I have two dataframes, one with some purchasing data, and one with a weekly calendar, e.g.
df1:
purchased_at product_id cost
01-01-2017 1 £10
01-01-2017 2 £8
09-01-2017 1 £10
18-01-2017 3 £12
df2:
week_no week_start week_end
1 31-12-2016 06-01-2017
2 07-01-2017 13-01-2017
3 14-01-2017 20-01-2017
I want to use data from the two to add a 'week_no' column to df1, which is selected from df2 based on where the 'purchased_at' date in df1 falls between the 'week_start' and 'week_end' dates in df2, i.e.
df1:
purchased_at product_id cost week_no
01-01-2017 1 £10 1
01-01-2017 2 £8 1
09-01-2017 1 £10 2
18-01-2017 3 £12 3
I've searched but I've not been able to find an example where the data is being pulled from a second dataframe using comparisons between the two, and I've been unable to correctly apply any examples I've found, e.g.
df1.loc[(df1['purchased_at'] < df2['week_end']) &
(df1['purchased_at'] > df2['week_start']), df2['week_no']
was unsuccessful, with the ValueError 'can only compare identically-labeled Series objects'
Could anyone help with this problem, or I'm open to suggestions if there is a better way to achieve the same outcome.

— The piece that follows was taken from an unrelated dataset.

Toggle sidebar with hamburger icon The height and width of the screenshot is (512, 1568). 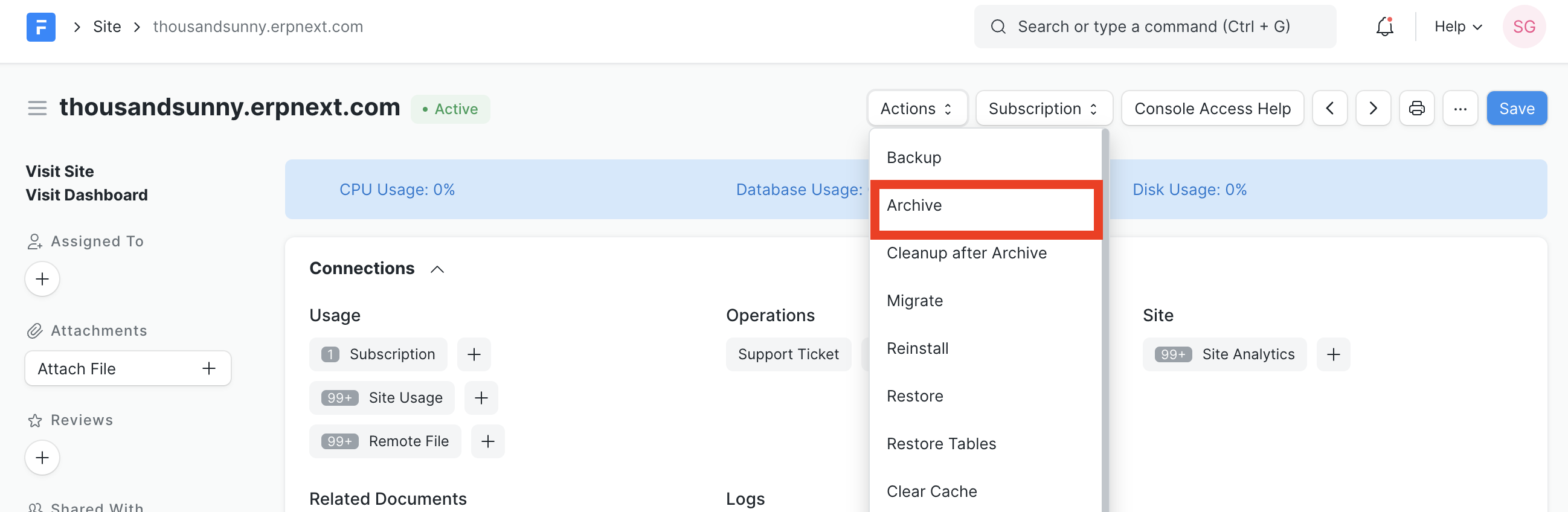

edit to add further detail of df1
df1 full dataframe headers
purchased_at purchase_id product_id product_name transaction_id account_number cost
01-01-2017 1 1 A 1 AA001 £10
01-01-2017 2 2 B 1 AA001 £8
02-01-2017 3 1 A 2 AA008 £10
03-01-2017 4 3 C 3 AB040 £12
...
09-01-2017 12 1 A 10 AB102 £10
09-01-2017 13 2 B 11 AB102 £8
...
18-01-2017 20 3 C 15 AA001 £12
So the purchase_id increases incrementally with each row, the product_id and product_name have a 1:1 relationship, the transaction_id also increases incrementally, but there can be multiple purchases within a transaction.
If your dataframes are to big you can use this trick.
Do a full cartisian product join of all records to all records:
df_out = pd.merge(df1.assign(key=1),df2.assign(key=1),on='key')
Next filter out those records that do not match criteria in this case, where purchased_at is not between week_start and week_end
(df_out.query('week_start < purchased_at < week_end')
.drop(['key','week_start','week_end'], axis=1))
Output:
purchased_at product_id cost week_no
0 2017-01-01 1 £10 1
3 2017-01-01 2 £8 1
7 2017-01-09 1 £10 2
11 2017-01-18 3 £12 3
If you do have large dataframes then you can use this numpy method as proposed by PiRSquared.
a = df1.purchased_at.values
bh = df2.week_end.values
bl = df2.week_start.values
i, j = np.where((a[:, None] >= bl) & (a[:, None] <= bh))
pd.DataFrame(
np.column_stack([df1.values[i], df2.values[j]]),
columns=df1.columns.append(df2.columns)
).drop(['week_start','week_end'],axis=1)
Output:
purchased_at product_id cost week_no
0 2017-01-01 00:00:00 1 £10 1
1 2017-01-01 00:00:00 2 £8 1
2 2017-01-09 00:00:00 1 £10 2
3 2017-01-18 00:00:00 3 £12 3
You could just use time.strftime() to extract the week number from the date. If you want to keep counting the weeks upwards, you need to define a "zero year" as the start of your time-series and offset the week_no accordingly:
import pandas as pd
data = {'purchased_at': ['01-01-2017', '01-01-2017', '09-01-2017', '18-01-2017'], 'product_id': [1,2,1,3], 'cost':['£10', '£8', '£10', '£12']}
df = pd.DataFrame(data, columns=['purchased_at', 'product_id', 'cost'])
def getWeekNo(date, year0):
datetime = pd.to_datetime(date, dayfirst=True)
year = int(datetime.strftime('%Y'))
weekNo = int(datetime.strftime('%U'))
return weekNo + 52*(year-year0)
df['week_no'] = df.purchased_at.apply(lambda x: getWeekNo(x, 2017))
Here, I use pd.to_dateime() to convert the datestring from df into a datetime-object. strftime('%Y') returns the year and strftime('%U') the week (with the first week of a year starting on it's first Sunday. If weeks should start on Monday, use '%W' instead).
This way, you don't need to maintain a seperate DataFrame only for week numbers.